The essence of democracy is unlimited majority rule. It is the notion that the government should not be constrained, as long as its behavior is sanctioned by majority vote. It is the notion that the very function of government is to implement the "will of the people." It is the notion espoused whenever we tell the Lebanese, the Iraqis, the Palestinians and the Afghanis that the legitimacy of a new government flows from its being democratically approved.
And it is the notion that was categorically repudiated by the founding of the United States.
America's defining characteristic is freedom. Freedom exists when there are limitations on government, imposed by the principle of individual rights. America was established as a republic, under which the state is restricted to protecting our rights. This is not a system of "democracy." Thus, you are free to criticize your neighbors, your society, your government—no matter how many people wish to pass a law censoring you. You are free to own your property—no matter how large a mob wants to take it from you. The rights of the individual are inalienable. But if "popular will" were the standard, the individual would have no rights—only temporary privileges, granted or withdrawn according to the mass mood of the moment. The tyranny of the majority, as the Founders understood, is just as evil as the tyranny of an absolute monarch.
Yes, we have the ability to vote, but that is not the yardstick by which freedom is measured. After all, even dictatorships hold official elections. It is only the existence of liberty that justifies, and gives meaning to, the ballot box. In a genuinely free country, voting pertains only to the means of safeguarding individual rights. There can be no moral "right" to vote to destroy rights.
Unfortunately, like President Bush, most Americans use the antithetical concepts of "freedom" and "democracy" interchangeably. Sometimes our government upholds the primacy of individual rights and regards one's life, liberty and property as inviolable. More often, however, it negates rights by upholding the primacy of the majority's wishes—from confiscating an individual's property because the majority wants it for "public use," to preventing a terminally ill individual from ending his painful life because a majority finds suicide unacceptable.
Today, our foreign policy endorses this latter position. We declare that our overriding goal in the Mideast is that people vote—regardless of whether they value freedom. But then, if a religious majority imposes its theology on Iraq, or if Palestinian suicide-bombers execute their popular mandate by blowing up Israeli schoolchildren, on what basis can we object, since democracy—"the will of the people"—is being faithfully served? As a spokesman for Hamas, following its electoral victory, correctly noted: "I thank the United States that they have given us this weapon of democracy. . . . It's not possible for the U.S. . . . to turn its back on an elected democracy." All these enemies of America—Hamas, Hezbollah, the Iranian-backed Shiites—abhor freedom, while adopting the procedure of democratic voting.
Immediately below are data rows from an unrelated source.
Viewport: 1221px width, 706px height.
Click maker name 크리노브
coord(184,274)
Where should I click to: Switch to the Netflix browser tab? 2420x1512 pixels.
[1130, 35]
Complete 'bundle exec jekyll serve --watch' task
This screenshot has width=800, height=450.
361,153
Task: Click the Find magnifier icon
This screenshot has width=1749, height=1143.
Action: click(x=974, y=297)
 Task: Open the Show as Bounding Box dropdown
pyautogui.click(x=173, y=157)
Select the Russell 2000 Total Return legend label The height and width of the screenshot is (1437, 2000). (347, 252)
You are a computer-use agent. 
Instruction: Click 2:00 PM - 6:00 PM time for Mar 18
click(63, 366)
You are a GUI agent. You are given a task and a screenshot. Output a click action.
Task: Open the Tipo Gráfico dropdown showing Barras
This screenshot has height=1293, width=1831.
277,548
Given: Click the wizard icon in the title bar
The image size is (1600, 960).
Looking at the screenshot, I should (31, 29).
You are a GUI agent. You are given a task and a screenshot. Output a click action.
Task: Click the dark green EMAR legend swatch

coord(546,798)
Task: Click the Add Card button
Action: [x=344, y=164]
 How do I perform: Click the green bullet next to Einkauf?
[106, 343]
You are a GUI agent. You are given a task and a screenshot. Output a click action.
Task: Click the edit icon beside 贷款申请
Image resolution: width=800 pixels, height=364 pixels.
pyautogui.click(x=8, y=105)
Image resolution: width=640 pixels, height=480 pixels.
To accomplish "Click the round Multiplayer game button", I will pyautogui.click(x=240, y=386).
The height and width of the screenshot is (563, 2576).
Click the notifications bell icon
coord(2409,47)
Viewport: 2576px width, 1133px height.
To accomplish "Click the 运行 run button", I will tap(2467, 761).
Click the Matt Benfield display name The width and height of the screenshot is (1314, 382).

If we are going to try to replace tyrannies, we must stop confusing democracy with freedom. We must make clear that the principle we support is not the unlimited rule of the majority, but the inalienable rights of the individual. Empowering killers who happen to be democratically elected does not advance the cause of freedom—it destroys it.
Peter Schwartz is a Distinguished Fellow at the Ayn Rand Institute in Irvine, California. The Institute promotes Objectivism, the philosophy of Ayn Rand—author of Atlas Shrugged and The Fountainhead.